Let's try to understand what each of the variables stores.
The variable targets
stores the target values, with each of these values corresponding to a unique index. In the targets
variable, the indices are arranged in an ascending order.
The train_test_split
method reserves some of the observations for training and some - for testing. It does that by shuffling the samples, but preserving their original indices.
Now, y_hat_test
is an array of numbers representing the predictions from x_test
. Most importantly, y_hat_test
doesn't know anything about the indexing of x_test
. Therefore, once we add np.exp(y_hat_test)
as a column of a DataFrame
, the indexing naturally starts from 0 and goes down to 773 in an ascending fashion.
Now, imagine what happens when we add np.exp(y_test)
as a second column to the same DataFrame
object. pandas
will try to match the indices of y_hat_test
(ranging from 0 to 773) to those of y_test
(randomly drawn from the targets
variable). However, y_test
contains indices that are larger than 773. Additionally, some indices between 0 and 773 will not be included. Let's show that this is indeed the case.
In the code below, right after the definition of the df_pf
DataFrame
, I have created another one called data_test
that stores only the (exponential of the) values of y_test
together with their original indices.
From the output of the df_pf
DataFrame
, we can see that index 1 gives a non-null value in the Target column, while index 2 corresponds to null target.
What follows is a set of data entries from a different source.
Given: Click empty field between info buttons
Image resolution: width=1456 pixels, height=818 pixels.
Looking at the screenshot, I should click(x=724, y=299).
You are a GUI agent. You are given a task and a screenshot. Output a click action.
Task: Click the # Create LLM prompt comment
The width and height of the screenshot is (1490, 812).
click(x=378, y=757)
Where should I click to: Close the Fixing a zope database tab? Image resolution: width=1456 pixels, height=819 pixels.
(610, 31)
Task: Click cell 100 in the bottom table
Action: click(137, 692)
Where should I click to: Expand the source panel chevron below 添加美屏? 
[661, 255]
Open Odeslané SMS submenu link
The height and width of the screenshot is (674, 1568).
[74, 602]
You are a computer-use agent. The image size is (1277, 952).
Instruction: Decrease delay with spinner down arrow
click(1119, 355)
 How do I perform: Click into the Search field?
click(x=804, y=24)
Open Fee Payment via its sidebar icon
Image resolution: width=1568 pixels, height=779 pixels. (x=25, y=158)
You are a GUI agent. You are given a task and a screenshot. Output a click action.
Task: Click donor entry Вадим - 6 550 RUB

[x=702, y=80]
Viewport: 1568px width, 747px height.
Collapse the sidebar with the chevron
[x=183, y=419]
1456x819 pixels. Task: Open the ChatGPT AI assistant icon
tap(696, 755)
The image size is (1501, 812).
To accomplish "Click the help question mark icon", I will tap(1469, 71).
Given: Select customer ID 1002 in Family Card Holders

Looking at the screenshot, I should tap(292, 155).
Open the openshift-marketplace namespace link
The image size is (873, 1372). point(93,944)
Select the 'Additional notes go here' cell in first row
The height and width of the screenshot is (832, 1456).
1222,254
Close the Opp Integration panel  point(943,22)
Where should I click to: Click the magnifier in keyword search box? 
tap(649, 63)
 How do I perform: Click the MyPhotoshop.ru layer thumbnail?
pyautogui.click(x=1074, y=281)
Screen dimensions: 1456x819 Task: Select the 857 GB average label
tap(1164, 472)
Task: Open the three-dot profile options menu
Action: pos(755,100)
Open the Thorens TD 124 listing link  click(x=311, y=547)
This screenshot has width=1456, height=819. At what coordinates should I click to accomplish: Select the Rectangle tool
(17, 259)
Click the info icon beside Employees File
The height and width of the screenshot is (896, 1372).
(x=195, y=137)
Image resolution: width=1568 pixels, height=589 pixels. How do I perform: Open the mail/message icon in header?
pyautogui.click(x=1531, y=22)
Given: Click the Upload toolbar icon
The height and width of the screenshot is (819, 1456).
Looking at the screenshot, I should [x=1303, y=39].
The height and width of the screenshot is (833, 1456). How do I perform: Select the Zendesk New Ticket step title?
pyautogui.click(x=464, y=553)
By typing
data_test.loc[1]
we see that the output is indeed 7900.0, as in the DataFrame
below. Typing
data_test.loc[2]
on the other hand, returns in an error. The reason is that there is no value in data_test
with an index of 2.
To resolve this issue, we reset the indices of the y_test
variable, such that they start from 0 and go down to 773 in an ascending order. In that way, each prediction will have a corresponding target with the same index.
Hope this helps! Let me know if anything remains unclear.
Kind regards,
365 Hristina
I have to play a bit around with it, but I think it's quite clear. Thank you!